Where would you take a $100,000 check that is also a suicide note - to the cops or to the bank?
John Francis Beech had counted down the days on a calendar in his garage, crossing out each day leading to the final day, on which he'd scrawled the word "OUT." But first he had one last bit of business, one final appointment to keep.
Beech, a 53-year-old retired Coors manager, drove to Laradon Hall in north Denver. He'd called a few days earlier to arrange a meeting with Annie Green, the acting director of Laradon, a nonprofit that operates an alternative school and other programs for people with developmental disabilities. Beech had never met Green, but he explained on the phone that he was planning to leave his entire estate to Laradon. He was a member of a local Elks club, he added, which had adopted Laradon as its primary charity.
Green readily agreed to see him. But then she was unexpectedly called away by a death in her family. Although she tried to cancel all her appointments, Beech showed up on July 17 anyway. He handed a large white envelope to the receptionist and asked that it be delivered to Green.
Laradon's director found the envelope in her mailbox when she returned to work four days later. On the back, in handwritten block letters, were six words: WAIT UNTIL YOU HEAR FROM CORONER. And below that, in parentheses: PLEASE DON’T CALL EVERYTHING IS OK.
Despite the plea to wait, Green opened the envelope. Inside was the original of Beech's Last Will and Testament, which left all his worldly goods to Laradon Hall.
The envelope contained keys to Beech's house in Lakewood and instructions about selling the house and its contents, closing his bank account and collecting funds owed to him by a bail bondsman and others. There was also a check made out to Laradon for $100,000 and dated August 1 — two weeks after the day Beech delivered the documents.
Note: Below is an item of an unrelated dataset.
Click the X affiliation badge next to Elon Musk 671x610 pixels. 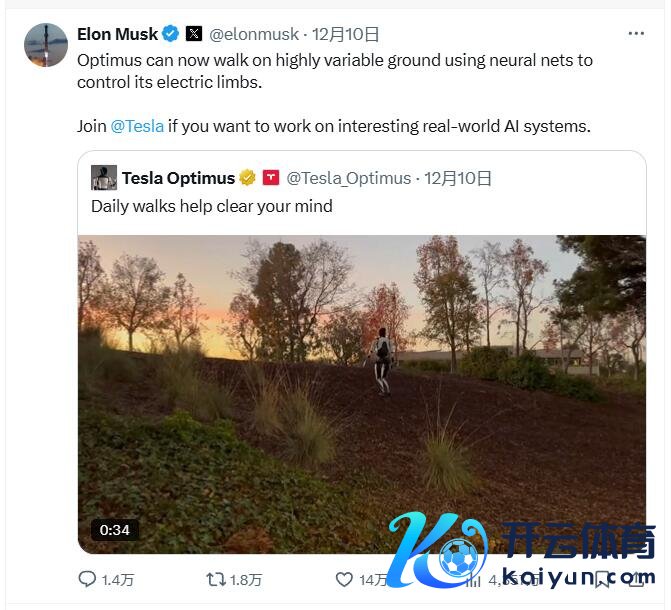(x=194, y=34)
Having ignored the first message on the envelope, Green disregarded the second, too. She would later claim to have left voice-mail messages for Beech twice over the next two days, to thank him for his startling generosity — and to see if everything was indeed okay. But Beech didn't call back, and Green apparently made no further efforts to contact him.
The postdated check went into a safe at Laradon.
On August 1, the day the check became negotiable, Lakewood police officers entered Beech's house, not far from the Bear Creek Golf Course. They'd been summoned there by a neighbor, who'd complained of the smell of death seeping from the property.
Taped to Beech's front door was a handwritten note: COME BACK ON THE 1ST THANKS. Inside, taped to a hallway wall, was another note, affixed like a warning sign: STOP CALL THE CORONER THANKS.
Beech's body was inside a white van parked at the far edge of the back yard. He'd rigged up a hosefrom the exhaust and tried to shield the apparatus from neighbors' view with a blue tarp. He'd left his wallet, keys, car titles, a copy of the will and other documents neatly arranged on a kitchen table. It was a very polite suicide, designed to do minimal damage to the value of his house and possessions and generate the least fuss possible. But there was no note explaining why.